(How to complete this task) Reprint every entry, character for character.

Saved entries
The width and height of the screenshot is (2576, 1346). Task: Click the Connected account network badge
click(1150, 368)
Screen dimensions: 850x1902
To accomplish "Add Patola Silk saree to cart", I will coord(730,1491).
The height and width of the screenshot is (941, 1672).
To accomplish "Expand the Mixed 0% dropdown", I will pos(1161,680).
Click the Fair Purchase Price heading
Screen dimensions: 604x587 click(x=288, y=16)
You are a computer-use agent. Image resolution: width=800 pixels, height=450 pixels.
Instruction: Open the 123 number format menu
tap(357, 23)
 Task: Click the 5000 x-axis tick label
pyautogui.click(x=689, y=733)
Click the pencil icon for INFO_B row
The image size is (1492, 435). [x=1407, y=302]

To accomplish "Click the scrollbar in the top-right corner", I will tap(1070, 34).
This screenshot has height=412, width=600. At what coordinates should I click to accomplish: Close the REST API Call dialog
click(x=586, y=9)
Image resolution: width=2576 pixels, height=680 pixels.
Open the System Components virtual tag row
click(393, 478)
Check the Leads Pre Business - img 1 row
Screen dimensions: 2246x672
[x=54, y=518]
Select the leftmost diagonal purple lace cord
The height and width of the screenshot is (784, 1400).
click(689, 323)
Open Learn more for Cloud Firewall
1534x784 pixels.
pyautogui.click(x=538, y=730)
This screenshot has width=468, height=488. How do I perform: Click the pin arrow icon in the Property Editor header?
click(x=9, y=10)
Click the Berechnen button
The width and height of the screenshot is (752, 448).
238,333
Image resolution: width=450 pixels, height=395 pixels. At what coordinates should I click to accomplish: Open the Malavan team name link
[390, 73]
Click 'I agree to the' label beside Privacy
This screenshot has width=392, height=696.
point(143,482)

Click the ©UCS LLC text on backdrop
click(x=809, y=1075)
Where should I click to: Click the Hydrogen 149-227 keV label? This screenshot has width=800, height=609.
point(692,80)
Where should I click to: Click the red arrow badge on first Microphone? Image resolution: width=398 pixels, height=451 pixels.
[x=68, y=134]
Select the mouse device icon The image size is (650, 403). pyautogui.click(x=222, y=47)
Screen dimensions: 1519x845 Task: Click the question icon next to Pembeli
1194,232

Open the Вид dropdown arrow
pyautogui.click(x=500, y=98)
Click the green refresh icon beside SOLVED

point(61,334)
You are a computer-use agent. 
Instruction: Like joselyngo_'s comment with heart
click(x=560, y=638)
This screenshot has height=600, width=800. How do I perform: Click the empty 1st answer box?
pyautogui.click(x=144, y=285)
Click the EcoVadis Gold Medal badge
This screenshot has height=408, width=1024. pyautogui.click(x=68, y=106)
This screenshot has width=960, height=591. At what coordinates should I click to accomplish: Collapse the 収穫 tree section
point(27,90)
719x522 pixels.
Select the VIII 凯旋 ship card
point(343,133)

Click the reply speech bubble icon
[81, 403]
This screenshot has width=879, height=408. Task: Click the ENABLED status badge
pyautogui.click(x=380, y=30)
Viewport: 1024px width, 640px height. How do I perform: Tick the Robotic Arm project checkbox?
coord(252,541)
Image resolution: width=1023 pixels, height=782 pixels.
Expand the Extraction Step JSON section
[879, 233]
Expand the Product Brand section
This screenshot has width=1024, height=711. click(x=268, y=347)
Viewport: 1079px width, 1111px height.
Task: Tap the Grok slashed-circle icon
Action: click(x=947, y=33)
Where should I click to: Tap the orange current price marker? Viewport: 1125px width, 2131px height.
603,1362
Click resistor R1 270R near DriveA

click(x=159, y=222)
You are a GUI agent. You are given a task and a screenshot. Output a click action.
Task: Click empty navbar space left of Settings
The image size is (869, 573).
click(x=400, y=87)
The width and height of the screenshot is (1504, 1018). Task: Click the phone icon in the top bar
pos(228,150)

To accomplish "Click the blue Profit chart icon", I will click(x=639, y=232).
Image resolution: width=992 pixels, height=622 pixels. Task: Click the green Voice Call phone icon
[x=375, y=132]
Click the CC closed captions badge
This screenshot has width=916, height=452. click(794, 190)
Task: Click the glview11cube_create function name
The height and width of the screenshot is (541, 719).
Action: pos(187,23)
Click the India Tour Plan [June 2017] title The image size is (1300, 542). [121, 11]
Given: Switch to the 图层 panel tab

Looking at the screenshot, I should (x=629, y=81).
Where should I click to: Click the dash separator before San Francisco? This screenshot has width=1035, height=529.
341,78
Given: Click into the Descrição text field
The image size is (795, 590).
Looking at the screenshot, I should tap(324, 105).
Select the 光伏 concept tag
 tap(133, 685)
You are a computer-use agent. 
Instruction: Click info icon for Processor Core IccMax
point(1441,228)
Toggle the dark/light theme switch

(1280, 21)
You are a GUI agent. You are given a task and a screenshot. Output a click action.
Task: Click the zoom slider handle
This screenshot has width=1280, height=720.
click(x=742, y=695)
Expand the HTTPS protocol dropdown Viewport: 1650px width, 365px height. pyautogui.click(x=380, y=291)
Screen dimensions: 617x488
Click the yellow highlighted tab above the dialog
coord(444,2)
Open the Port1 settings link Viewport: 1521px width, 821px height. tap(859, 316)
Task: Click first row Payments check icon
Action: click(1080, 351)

(Written response)
The width and height of the screenshot is (2576, 1346). Task: Click the Connected account network badge
click(1150, 368)
Screen dimensions: 850x1902
To accomplish "Add Patola Silk saree to cart", I will coord(730,1491).
The height and width of the screenshot is (941, 1672).
To accomplish "Expand the Mixed 0% dropdown", I will pos(1161,680).
Click the Fair Purchase Price heading
Screen dimensions: 604x587 click(x=288, y=16)
You are a computer-use agent. Image resolution: width=800 pixels, height=450 pixels.
Instruction: Open the 123 number format menu
tap(357, 23)
 Task: Click the 5000 x-axis tick label
pyautogui.click(x=689, y=733)
Click the pencil icon for INFO_B row
The image size is (1492, 435). [x=1407, y=302]

To accomplish "Click the scrollbar in the top-right corner", I will tap(1070, 34).
This screenshot has height=412, width=600. At what coordinates should I click to accomplish: Close the REST API Call dialog
click(x=586, y=9)
Image resolution: width=2576 pixels, height=680 pixels.
Open the System Components virtual tag row
click(393, 478)
Check the Leads Pre Business - img 1 row
Screen dimensions: 2246x672
[x=54, y=518]
Select the leftmost diagonal purple lace cord
The height and width of the screenshot is (784, 1400).
click(689, 323)
Open Learn more for Cloud Firewall
1534x784 pixels.
pyautogui.click(x=538, y=730)
This screenshot has width=468, height=488. How do I perform: Click the pin arrow icon in the Property Editor header?
click(x=9, y=10)
Click the Berechnen button
The width and height of the screenshot is (752, 448).
238,333
Image resolution: width=450 pixels, height=395 pixels. At what coordinates should I click to accomplish: Open the Malavan team name link
[390, 73]
Click 'I agree to the' label beside Privacy
This screenshot has width=392, height=696.
point(143,482)

Click the ©UCS LLC text on backdrop
click(x=809, y=1075)
Where should I click to: Click the Hydrogen 149-227 keV label? This screenshot has width=800, height=609.
point(692,80)
Where should I click to: Click the red arrow badge on first Microphone? Image resolution: width=398 pixels, height=451 pixels.
[x=68, y=134]
Select the mouse device icon The image size is (650, 403). pyautogui.click(x=222, y=47)
Screen dimensions: 1519x845 Task: Click the question icon next to Pembeli
1194,232

Open the Вид dropdown arrow
pyautogui.click(x=500, y=98)
Click the green refresh icon beside SOLVED

point(61,334)
You are a computer-use agent. 
Instruction: Like joselyngo_'s comment with heart
click(x=560, y=638)
This screenshot has height=600, width=800. How do I perform: Click the empty 1st answer box?
pyautogui.click(x=144, y=285)
Click the EcoVadis Gold Medal badge
This screenshot has height=408, width=1024. pyautogui.click(x=68, y=106)
This screenshot has width=960, height=591. At what coordinates should I click to accomplish: Collapse the 収穫 tree section
point(27,90)
719x522 pixels.
Select the VIII 凯旋 ship card
point(343,133)

Click the reply speech bubble icon
[81, 403]
This screenshot has width=879, height=408. Task: Click the ENABLED status badge
pyautogui.click(x=380, y=30)
Viewport: 1024px width, 640px height. How do I perform: Tick the Robotic Arm project checkbox?
coord(252,541)
Image resolution: width=1023 pixels, height=782 pixels.
Expand the Extraction Step JSON section
[879, 233]
Expand the Product Brand section
This screenshot has width=1024, height=711. click(x=268, y=347)
Viewport: 1079px width, 1111px height.
Task: Tap the Grok slashed-circle icon
Action: click(x=947, y=33)
Where should I click to: Tap the orange current price marker? Viewport: 1125px width, 2131px height.
603,1362
Click resistor R1 270R near DriveA

click(x=159, y=222)
You are a GUI agent. You are given a task and a screenshot. Output a click action.
Task: Click empty navbar space left of Settings
The image size is (869, 573).
click(x=400, y=87)
The width and height of the screenshot is (1504, 1018). Task: Click the phone icon in the top bar
pos(228,150)

To accomplish "Click the blue Profit chart icon", I will click(x=639, y=232).
Image resolution: width=992 pixels, height=622 pixels. Task: Click the green Voice Call phone icon
[x=375, y=132]
Click the CC closed captions badge
This screenshot has width=916, height=452. click(794, 190)
Task: Click the glview11cube_create function name
The height and width of the screenshot is (541, 719).
Action: pos(187,23)
Click the India Tour Plan [June 2017] title The image size is (1300, 542). [121, 11]
Given: Switch to the 图层 panel tab

Looking at the screenshot, I should (x=629, y=81).
Where should I click to: Click the dash separator before San Francisco? This screenshot has width=1035, height=529.
341,78
Given: Click into the Descrição text field
The image size is (795, 590).
Looking at the screenshot, I should tap(324, 105).
Select the 光伏 concept tag
 tap(133, 685)
You are a computer-use agent. 
Instruction: Click info icon for Processor Core IccMax
point(1441,228)
Toggle the dark/light theme switch

(1280, 21)
You are a GUI agent. You are given a task and a screenshot. Output a click action.
Task: Click the zoom slider handle
This screenshot has width=1280, height=720.
click(x=742, y=695)
Expand the HTTPS protocol dropdown Viewport: 1650px width, 365px height. pyautogui.click(x=380, y=291)
Screen dimensions: 617x488
Click the yellow highlighted tab above the dialog
coord(444,2)
Open the Port1 settings link Viewport: 1521px width, 821px height. tap(859, 316)
Task: Click first row Payments check icon
Action: click(1080, 351)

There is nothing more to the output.